Bill allowing diplomatic visa holders to renew licenses online, by mail advances

Bill allowing diplomatic visa holders to renew licenses online, by mail advances

BettyLou DeCroce

TRENTON, N.J. – Diplomatic visa holders may soon be able to renew driver’s licenses online or by mail. That bill (A5392) cleared the Assembly Transportation Committee Wednesday and will advance to the full Assembly for consideration.

Current law requires visa holders to renew basic driver’s licenses, motorcycle licenses and non-driver ID cards in person.

Assemblywoman BettyLou DeCroce, the sponsor of the bill, wants G-4 visa holders to have the option to renew their New Jersey driver’s licenses by mail or online, providing they are eligible to use a stored photograph with the Motor Vehicle Commission. Representatives from the United Nations reached out to DeCroce, asking her for the change in law. She worked with transportation committee Chairman Daniel R. Benson (D-Mercer) on this bill.

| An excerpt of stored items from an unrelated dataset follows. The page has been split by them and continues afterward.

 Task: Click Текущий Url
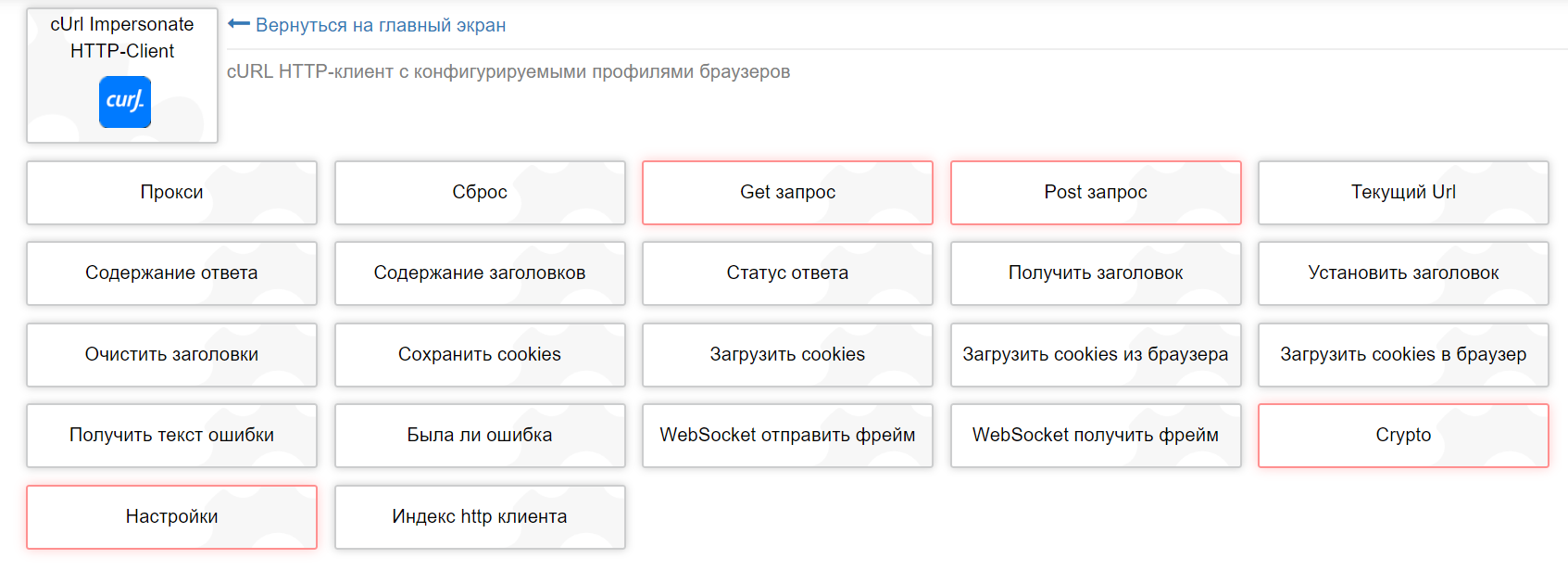coord(1402,193)
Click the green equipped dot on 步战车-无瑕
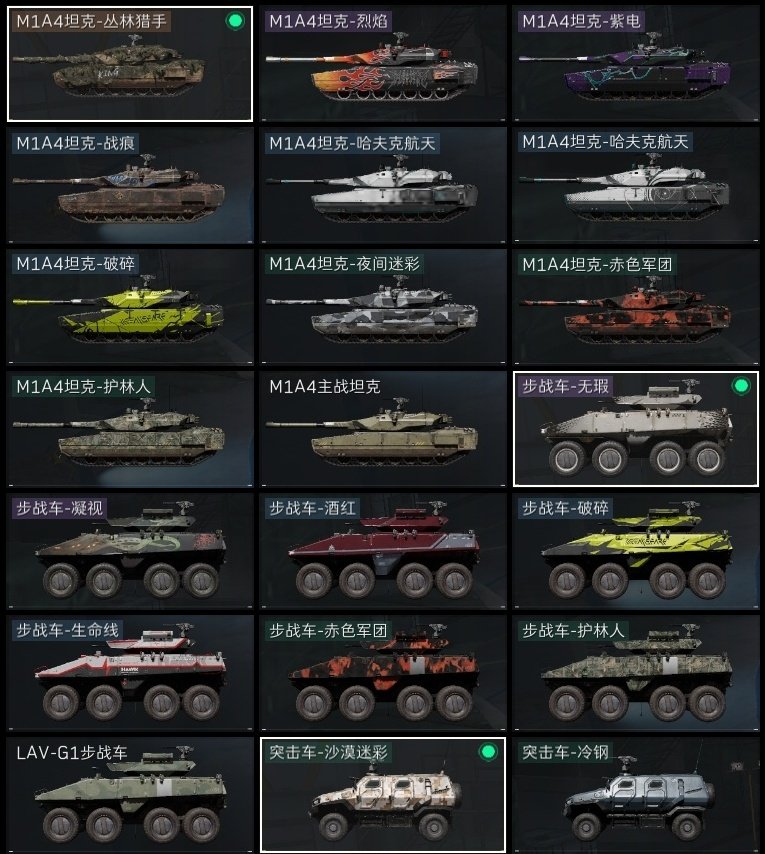765x854 pixels. click(x=741, y=386)
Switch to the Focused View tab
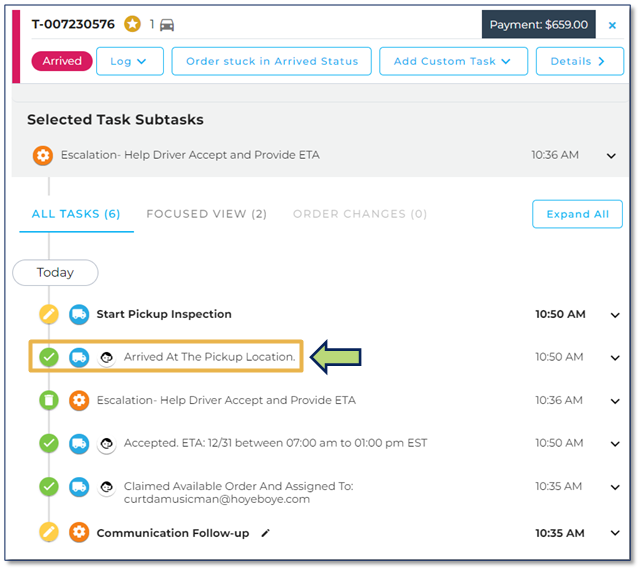641x571 pixels. click(206, 214)
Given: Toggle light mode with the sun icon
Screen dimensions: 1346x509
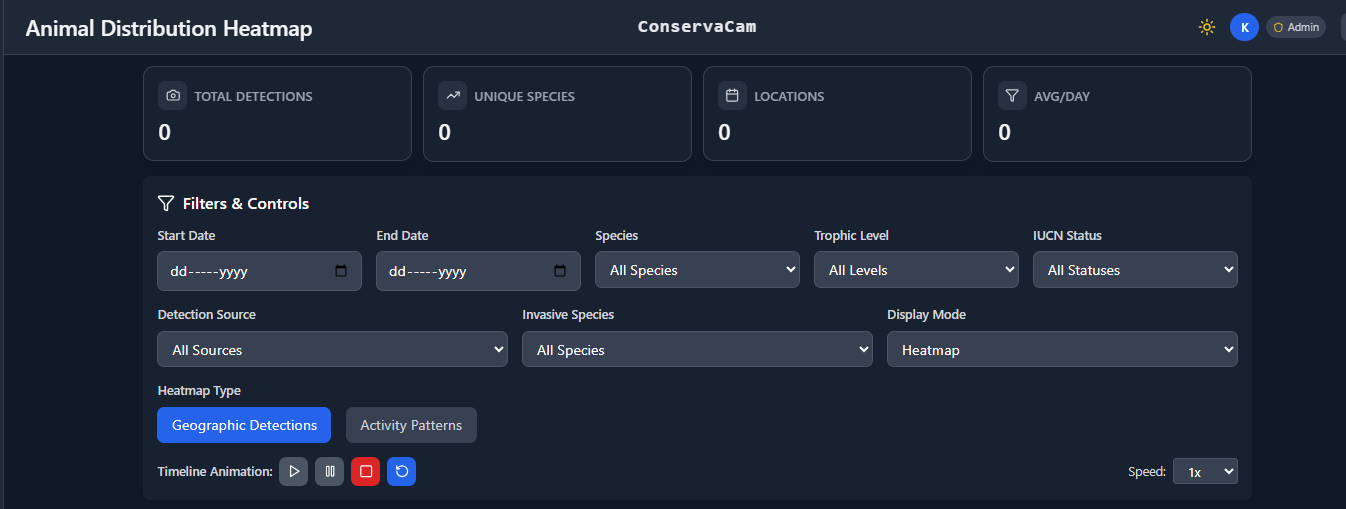Looking at the screenshot, I should tap(1207, 27).
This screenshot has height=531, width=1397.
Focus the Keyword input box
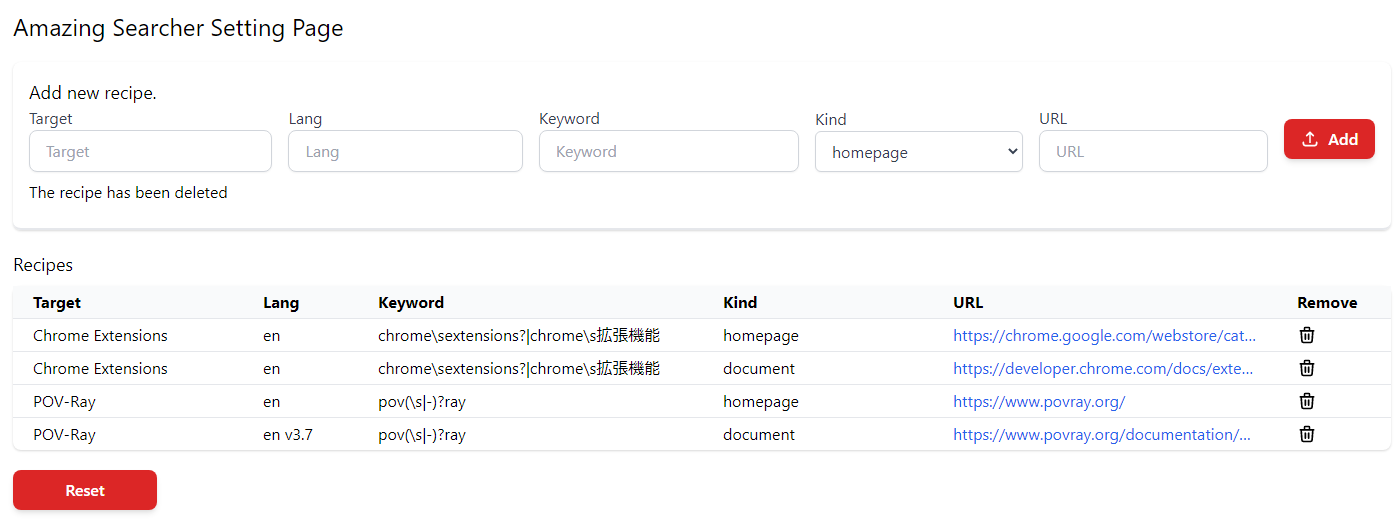click(x=668, y=152)
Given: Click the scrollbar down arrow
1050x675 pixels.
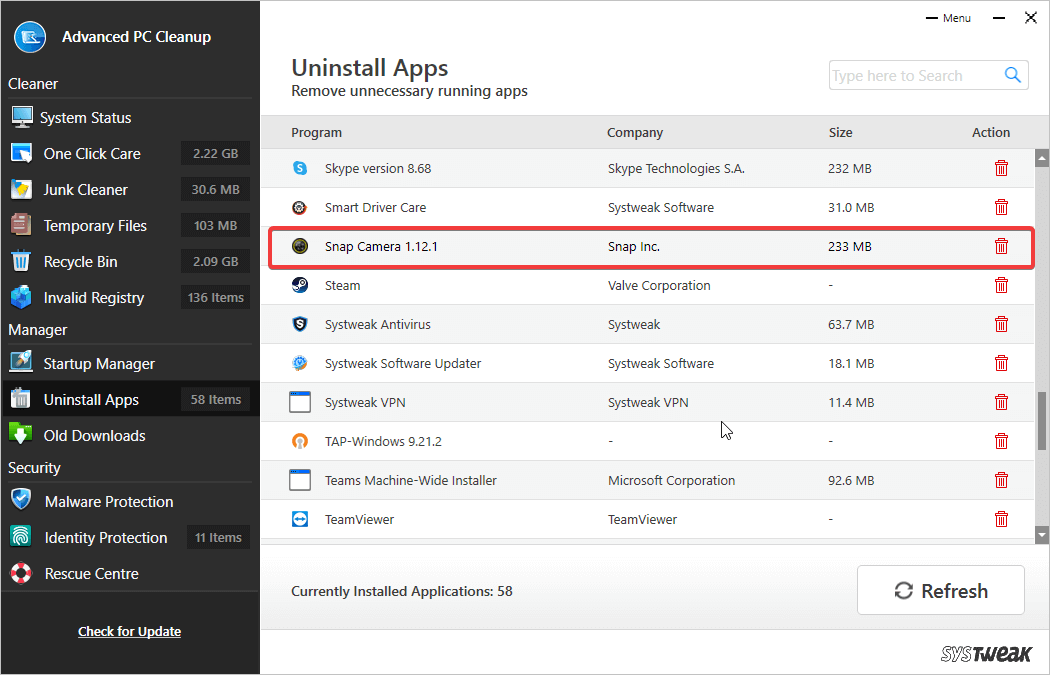Looking at the screenshot, I should (1041, 536).
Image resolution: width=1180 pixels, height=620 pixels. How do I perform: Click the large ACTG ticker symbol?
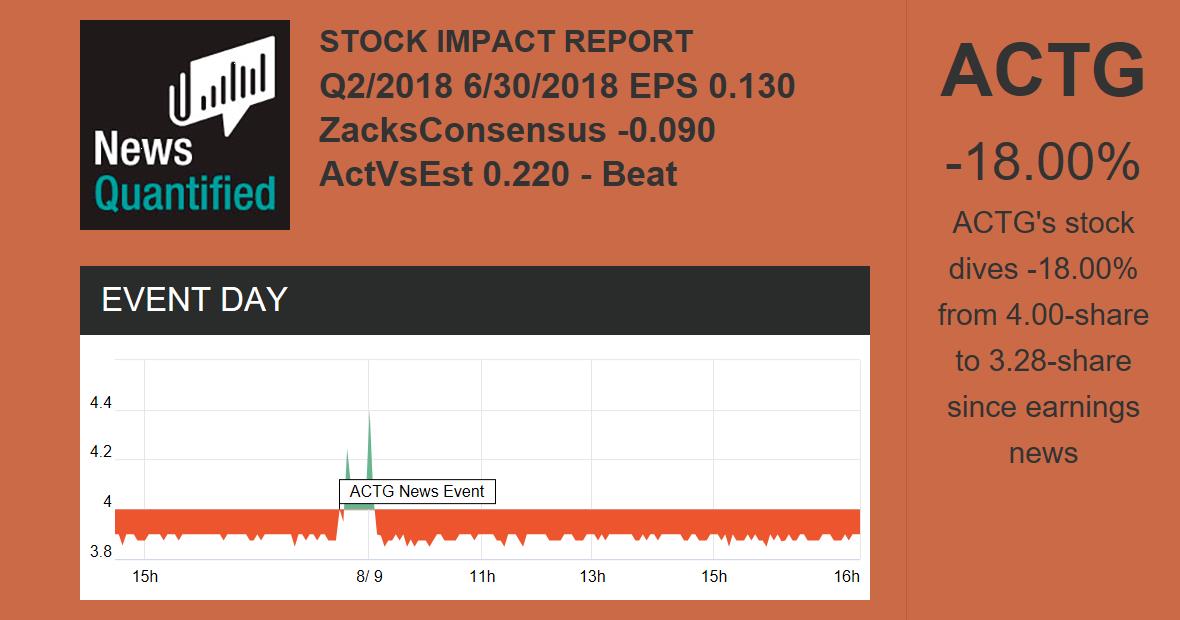pos(1042,70)
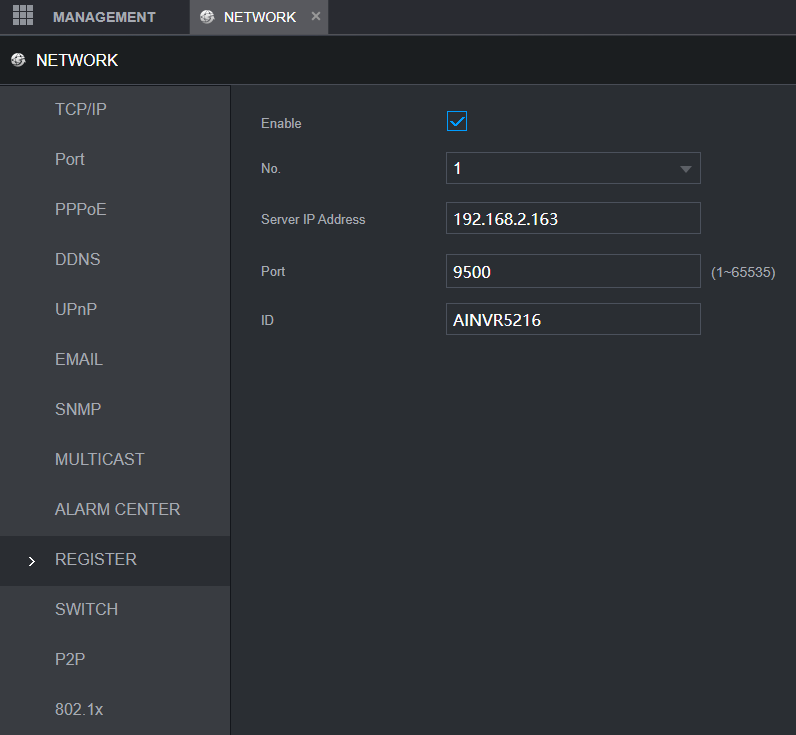The height and width of the screenshot is (735, 796).
Task: Click the arrow icon beside REGISTER
Action: [32, 561]
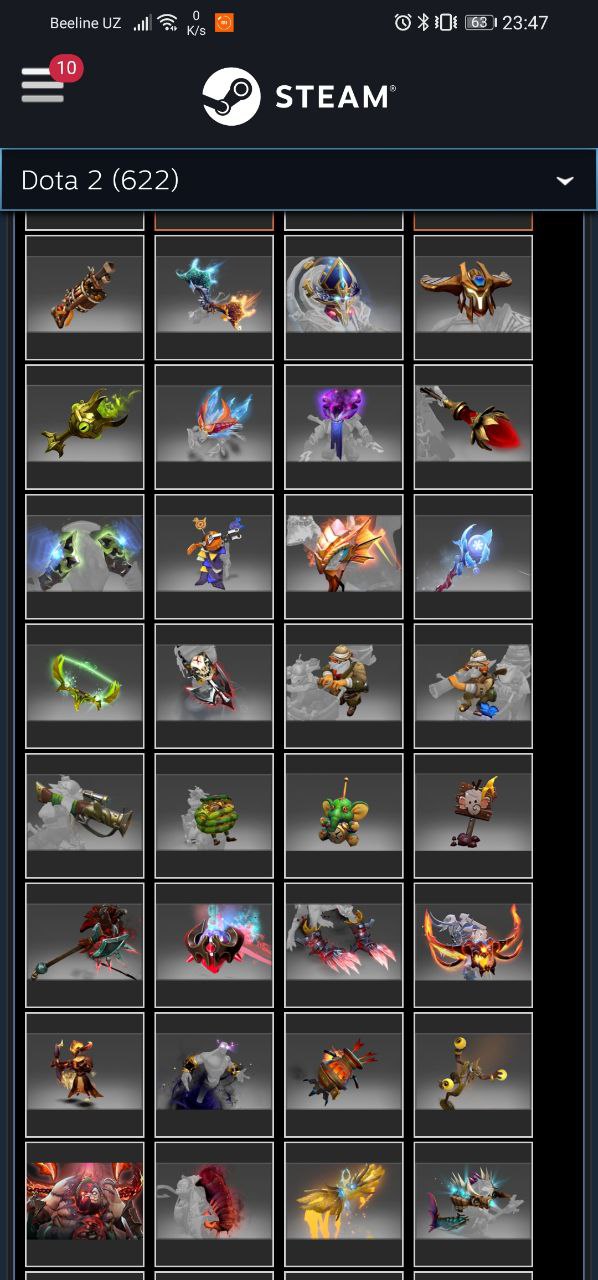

“These workers and their families often find themselves living abroad for years,” DeCroce (R-Morris) said. “They should be afforded the same conveniences as other New Jersey residents.”

International organization workers and their immediate families stay in the U.S. under G-4 visas. These nonimmigrant visas are valid for as long as the primary visa holder is employed by their international organization.

Visa holders and their families initially applying for licenses or IDs must provide the same 6-point proof of identification as all other residents, although they do not surrender their foreign driver’s licenses. They have 60 days from the time they move to New Jersey to obtain a license or ID. Those basic licenses and IDs are valid for four years, and most can be renewed online or by mail.

“With the unprecedented shutdowns the Motor Vehicle Commission continues to face, it simply makes sense to open up online and mail-in renewals to these visa holders,” DeCroce said.

The bill also allows MVC to use stored photos for ID card renewals for persons authorized to be in the country “for a period of time shorter than the standard periods of identification cards.”